> _Material provided_
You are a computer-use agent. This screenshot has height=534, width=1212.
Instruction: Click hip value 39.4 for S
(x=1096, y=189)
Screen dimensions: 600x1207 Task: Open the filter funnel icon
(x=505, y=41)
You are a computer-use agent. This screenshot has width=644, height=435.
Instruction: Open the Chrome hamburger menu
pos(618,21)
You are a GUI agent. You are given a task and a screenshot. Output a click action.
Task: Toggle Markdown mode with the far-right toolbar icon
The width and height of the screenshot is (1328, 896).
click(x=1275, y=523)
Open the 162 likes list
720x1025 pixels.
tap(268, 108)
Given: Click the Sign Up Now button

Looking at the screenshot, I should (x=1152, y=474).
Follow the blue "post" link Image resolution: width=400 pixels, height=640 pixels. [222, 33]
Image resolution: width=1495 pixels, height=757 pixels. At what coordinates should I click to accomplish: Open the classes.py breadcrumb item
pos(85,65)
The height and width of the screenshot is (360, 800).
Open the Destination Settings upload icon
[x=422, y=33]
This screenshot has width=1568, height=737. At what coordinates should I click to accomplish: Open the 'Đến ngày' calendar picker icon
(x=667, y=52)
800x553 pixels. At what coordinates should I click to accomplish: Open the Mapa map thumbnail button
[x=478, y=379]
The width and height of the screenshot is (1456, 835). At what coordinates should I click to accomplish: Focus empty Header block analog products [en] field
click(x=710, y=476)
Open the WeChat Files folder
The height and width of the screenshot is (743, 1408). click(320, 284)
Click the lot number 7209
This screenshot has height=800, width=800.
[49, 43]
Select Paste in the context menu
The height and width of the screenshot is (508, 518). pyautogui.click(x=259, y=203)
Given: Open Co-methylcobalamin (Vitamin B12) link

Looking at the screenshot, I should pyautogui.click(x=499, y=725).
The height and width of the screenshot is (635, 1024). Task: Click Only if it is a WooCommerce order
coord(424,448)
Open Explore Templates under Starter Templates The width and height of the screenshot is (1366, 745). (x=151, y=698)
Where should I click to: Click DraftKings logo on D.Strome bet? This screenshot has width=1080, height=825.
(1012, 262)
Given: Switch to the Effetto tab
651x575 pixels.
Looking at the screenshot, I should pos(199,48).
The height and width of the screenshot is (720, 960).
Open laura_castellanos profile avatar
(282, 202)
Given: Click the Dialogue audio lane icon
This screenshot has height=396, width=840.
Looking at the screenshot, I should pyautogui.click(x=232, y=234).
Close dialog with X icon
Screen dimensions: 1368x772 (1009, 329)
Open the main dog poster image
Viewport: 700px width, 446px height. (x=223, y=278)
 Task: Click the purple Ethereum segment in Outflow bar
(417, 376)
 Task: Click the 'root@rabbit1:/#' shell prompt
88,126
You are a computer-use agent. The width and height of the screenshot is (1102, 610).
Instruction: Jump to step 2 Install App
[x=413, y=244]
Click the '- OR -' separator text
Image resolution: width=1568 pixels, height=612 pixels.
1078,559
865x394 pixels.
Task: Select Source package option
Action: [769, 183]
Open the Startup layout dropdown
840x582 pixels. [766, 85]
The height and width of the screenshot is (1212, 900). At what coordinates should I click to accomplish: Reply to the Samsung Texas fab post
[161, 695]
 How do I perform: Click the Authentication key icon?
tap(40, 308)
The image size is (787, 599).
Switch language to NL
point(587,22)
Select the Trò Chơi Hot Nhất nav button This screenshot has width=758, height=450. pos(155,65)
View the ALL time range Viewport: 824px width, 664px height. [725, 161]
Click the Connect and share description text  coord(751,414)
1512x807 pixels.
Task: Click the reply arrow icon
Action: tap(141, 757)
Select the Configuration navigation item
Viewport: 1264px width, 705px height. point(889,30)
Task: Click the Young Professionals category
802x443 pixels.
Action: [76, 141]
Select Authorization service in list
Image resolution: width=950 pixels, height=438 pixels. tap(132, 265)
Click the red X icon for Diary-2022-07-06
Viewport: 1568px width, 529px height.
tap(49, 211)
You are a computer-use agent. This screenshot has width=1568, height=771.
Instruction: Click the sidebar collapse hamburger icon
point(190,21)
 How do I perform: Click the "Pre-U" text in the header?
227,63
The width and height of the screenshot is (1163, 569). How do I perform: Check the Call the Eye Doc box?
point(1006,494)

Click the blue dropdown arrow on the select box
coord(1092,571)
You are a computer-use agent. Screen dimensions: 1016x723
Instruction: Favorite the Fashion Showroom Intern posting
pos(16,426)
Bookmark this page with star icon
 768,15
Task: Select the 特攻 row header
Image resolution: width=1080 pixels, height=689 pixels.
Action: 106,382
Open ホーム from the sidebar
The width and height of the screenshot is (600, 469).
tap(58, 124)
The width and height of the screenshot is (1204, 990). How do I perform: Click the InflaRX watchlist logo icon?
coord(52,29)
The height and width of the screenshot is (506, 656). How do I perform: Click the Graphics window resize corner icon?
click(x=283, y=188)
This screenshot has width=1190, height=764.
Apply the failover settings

> _Exercise objective_
Reproduce the data shown above in its entirety, keeping each word as it is.

> _Result_
You are a computer-use agent. This screenshot has height=534, width=1212.
Instruction: Click hip value 39.4 for S
(x=1096, y=189)
Screen dimensions: 600x1207 Task: Open the filter funnel icon
(x=505, y=41)
You are a computer-use agent. This screenshot has width=644, height=435.
Instruction: Open the Chrome hamburger menu
pos(618,21)
You are a GUI agent. You are given a task and a screenshot. Output a click action.
Task: Toggle Markdown mode with the far-right toolbar icon
The width and height of the screenshot is (1328, 896).
click(x=1275, y=523)
Open the 162 likes list
720x1025 pixels.
tap(268, 108)
Given: Click the Sign Up Now button

Looking at the screenshot, I should (x=1152, y=474).
Follow the blue "post" link Image resolution: width=400 pixels, height=640 pixels. [222, 33]
Image resolution: width=1495 pixels, height=757 pixels. At what coordinates should I click to accomplish: Open the classes.py breadcrumb item
pos(85,65)
The height and width of the screenshot is (360, 800).
Open the Destination Settings upload icon
[x=422, y=33]
This screenshot has width=1568, height=737. At what coordinates should I click to accomplish: Open the 'Đến ngày' calendar picker icon
(x=667, y=52)
800x553 pixels. At what coordinates should I click to accomplish: Open the Mapa map thumbnail button
[x=478, y=379]
The width and height of the screenshot is (1456, 835). At what coordinates should I click to accomplish: Focus empty Header block analog products [en] field
click(x=710, y=476)
Open the WeChat Files folder
The height and width of the screenshot is (743, 1408). click(320, 284)
Click the lot number 7209
This screenshot has height=800, width=800.
[49, 43]
Select Paste in the context menu
The height and width of the screenshot is (508, 518). pyautogui.click(x=259, y=203)
Given: Open Co-methylcobalamin (Vitamin B12) link

Looking at the screenshot, I should pyautogui.click(x=499, y=725).
The height and width of the screenshot is (635, 1024). Task: Click Only if it is a WooCommerce order
coord(424,448)
Open Explore Templates under Starter Templates The width and height of the screenshot is (1366, 745). (x=151, y=698)
Where should I click to: Click DraftKings logo on D.Strome bet? This screenshot has width=1080, height=825.
(1012, 262)
Given: Switch to the Effetto tab
651x575 pixels.
Looking at the screenshot, I should pos(199,48).
The height and width of the screenshot is (720, 960).
Open laura_castellanos profile avatar
(282, 202)
Given: Click the Dialogue audio lane icon
This screenshot has height=396, width=840.
Looking at the screenshot, I should pyautogui.click(x=232, y=234).
Close dialog with X icon
Screen dimensions: 1368x772 (1009, 329)
Open the main dog poster image
Viewport: 700px width, 446px height. (x=223, y=278)
 Task: Click the purple Ethereum segment in Outflow bar
(417, 376)
 Task: Click the 'root@rabbit1:/#' shell prompt
88,126
You are a computer-use agent. The width and height of the screenshot is (1102, 610).
Instruction: Jump to step 2 Install App
[x=413, y=244]
Click the '- OR -' separator text
Image resolution: width=1568 pixels, height=612 pixels.
1078,559
865x394 pixels.
Task: Select Source package option
Action: [769, 183]
Open the Startup layout dropdown
840x582 pixels. [766, 85]
The height and width of the screenshot is (1212, 900). At what coordinates should I click to accomplish: Reply to the Samsung Texas fab post
[161, 695]
 How do I perform: Click the Authentication key icon?
tap(40, 308)
The image size is (787, 599).
Switch language to NL
point(587,22)
Select the Trò Chơi Hot Nhất nav button This screenshot has width=758, height=450. pos(155,65)
View the ALL time range Viewport: 824px width, 664px height. [725, 161]
Click the Connect and share description text  coord(751,414)
1512x807 pixels.
Task: Click the reply arrow icon
Action: tap(141, 757)
Select the Configuration navigation item
Viewport: 1264px width, 705px height. point(889,30)
Task: Click the Young Professionals category
802x443 pixels.
Action: [76, 141]
Select Authorization service in list
Image resolution: width=950 pixels, height=438 pixels. tap(132, 265)
Click the red X icon for Diary-2022-07-06
Viewport: 1568px width, 529px height.
tap(49, 211)
You are a computer-use agent. This screenshot has width=1568, height=771.
Instruction: Click the sidebar collapse hamburger icon
point(190,21)
 How do I perform: Click the "Pre-U" text in the header?
227,63
The width and height of the screenshot is (1163, 569). How do I perform: Check the Call the Eye Doc box?
point(1006,494)

Click the blue dropdown arrow on the select box
coord(1092,571)
You are a computer-use agent. Screen dimensions: 1016x723
Instruction: Favorite the Fashion Showroom Intern posting
pos(16,426)
Bookmark this page with star icon
 768,15
Task: Select the 特攻 row header
Image resolution: width=1080 pixels, height=689 pixels.
Action: 106,382
Open ホーム from the sidebar
The width and height of the screenshot is (600, 469).
tap(58, 124)
The width and height of the screenshot is (1204, 990). How do I perform: Click the InflaRX watchlist logo icon?
coord(52,29)
The height and width of the screenshot is (506, 656). How do I perform: Click the Graphics window resize corner icon?
click(x=283, y=188)
This screenshot has width=1190, height=764.
Apply the failover settings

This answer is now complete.